3.5.2 cscfInviteCommunicationFailure
The cscfInviteCommunicationFailure counter is used to measure the number of failed SIP INVITE requests rejected by the CSCF caused by communication failures. It is keyed on the concatenation of the SIP response code, the SIP reason phrase, and the hexadecimal error code. The counter also has a SUM key to collect the total number of cscfInviteCommunicationFailure.
3.6 CSCF Trace Logs
3.6.1 UserTrace
The principle of UserTrace is to log trace points traversing the CSCF application for fault finding and localization purposes. Traces are for a particular PublicID, where a particular PublicID is the originator or receiver. Tracing on all CSCF trace domains for a PublicID is not recommended because of the impact on the processor load. Therefore, tracing on a subset of available CSCF trace domains is recommended. Specific trace domains have been preconfigured into CSCF trace profiles for a live system. They have been verified and run with acceptable performance level degradation.
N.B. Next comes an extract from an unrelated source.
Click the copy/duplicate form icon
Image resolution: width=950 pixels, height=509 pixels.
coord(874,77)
To start the tracing, execute the CscfTrace script as follows:
CscfTrace {-user <public id>} <user trace profile>
The -user option is used when the operator is interested in all requests/responses for that PublicID. For detailed information on UserTrace, including the list of Trace Profiles and various command-line options, refer to CSCF User Tracing.
3.7 NetTrace
The principle of NetTrace is to allow a user the possibility to observe and log SIP transactions traversing the CSCF for fault finding/localization purposes. For example, NetTrace allows an operator to trace the requests/responses sent and received by a particular PublicId or several PublicIds.
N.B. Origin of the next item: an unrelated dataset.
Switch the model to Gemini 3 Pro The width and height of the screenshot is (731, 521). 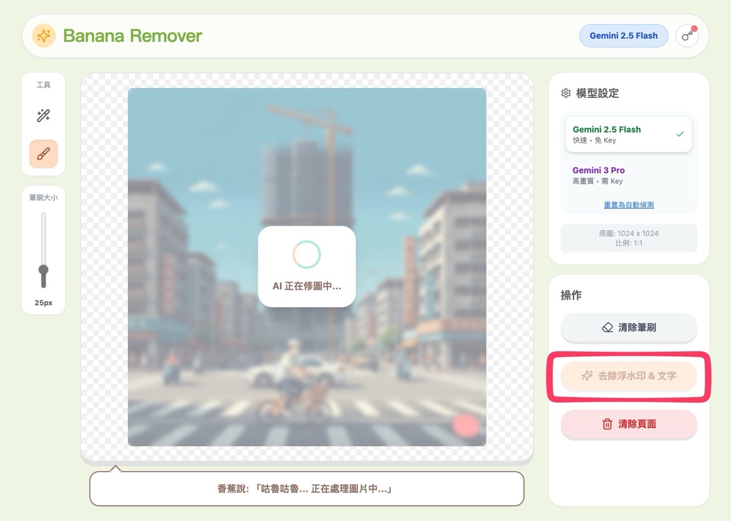click(x=628, y=175)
Using CSCF AppTrace, a Trace Session can be configured to trace SIP Sessions based on the filtering of the Originating Public User IDs or Terminating Public User IDs, or both.
To start the tracing, execute the CscfTrace script as follows:
CscfTrace {-user <public id>} <Nettrace profile>
The -user option is used when the operator is interested in all requests/responses for that PublicID.
These two levels of net trace profiles exist, which are mutually exclusive:
- Min level, where only a subset of SIP headers is traced. In this case, it is possible to select the SIP methods of interest.
- Max level, where the complete SIP message is traced in a hexadecimal format.
For detailed information on NetTrace, including the list of Trace Profiles and various command-line options, refer to CSCF Network Tracing.
3.8 CSCF User Data Output
The user data output function enables a troubleshooter to print user data based on an individual user public identity or private identity for troubleshooting purposes. For detailed information, refer to CSCF User Data Output Guideline.
3.9 Software Level Checks
The software level of the CSCF is important to know for the next level of support.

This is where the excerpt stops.